The TECHS project spanned a 3500 km gradient from the Amazon to Uruguay, examining the influence of stresses from temperature and water supply on clonal plantations of Eucalyptus, with and without rain reduction, and across a stocking gradient. The whole-rotation mean annual increment (MAI) showed a humped pattern in relation to temperature, rising from about 18 Mg ha−1 yr−1 of stemwood production when mean annual temperatures were near 16 °C, to 27 Mg ha−1 yr−1 at 20 °C, and then falling to less than 15 Mg ha−1 yr−1 above 24 °C. The age trend in growth showed a steeper initial rise in the warmer tropical sites (reaching a peak current annual increment, CAI, of 27 Mg ha−1 yr−1, at age 2–3 years), but the slower early growth in the cooler subtropical sites had a higher peak (CAI of 32 Mg ha−1 yr−1, at 4 years) and slower decline, giving 15% higher MAI for the cooler region. Whole-rotation MAI declined by about 2.2 Mg ha−1 yr−1 for each 1 °C increase in temperature (in the range between 19.5 and 23.5 °C), and MAI declined by 0.5 Mg ha−1 yr−1 for each 100 mm yr−1 decline in rain.

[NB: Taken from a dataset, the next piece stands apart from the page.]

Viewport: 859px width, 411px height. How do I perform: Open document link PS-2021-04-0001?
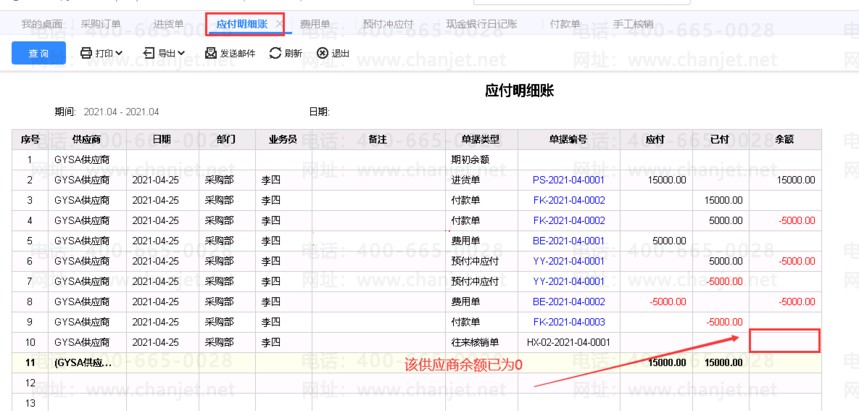568,180
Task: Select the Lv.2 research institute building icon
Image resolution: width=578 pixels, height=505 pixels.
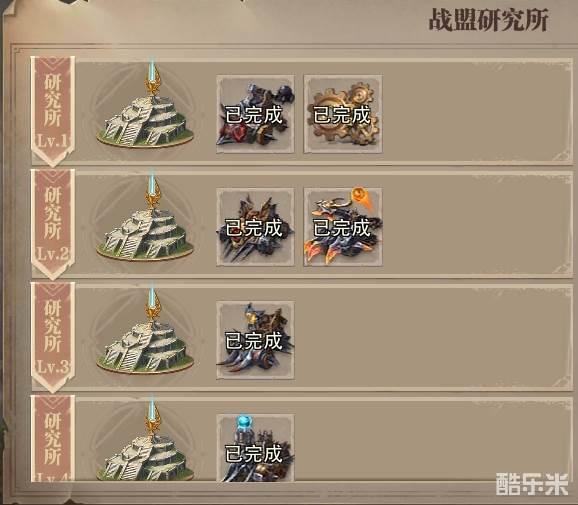Action: click(145, 219)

The effect of reducing ambient rain was also a loss of 0.5 Mg ha−1 yr−1 for each 100 mm yr−1 reduction in rain, though the effect was small on low productivity sites (<0.1 Mg ha−1 yr−1 for sites with MAI of 10 Mg ha−1 yr−1), and large on high productivity sites (1.4 Mg ha−1 yr−1 for sites with MAI of 40 Mg ha−1 yr−1). In the stocking portion of the project, growth of individual trees decreased (and stand-level growth increased) with increases in stocking, and water deficits led to decline in both measures of growth. Under favorable environments for Eucalyptus, stem growth in intensively managed plantations is about five-times the rates reported for non-plantation forests. The higher growth in plantations declines under warmer and drier conditions, matching productivity of non-plantation forests below about 900 mm yr−1 rainfall and 26 °C annual average temperature. The potential productivity of forests depends more strongly on management systems (genetic selection, site preparation, fertilization, spacing, competition control and protection) than on environmental gradients.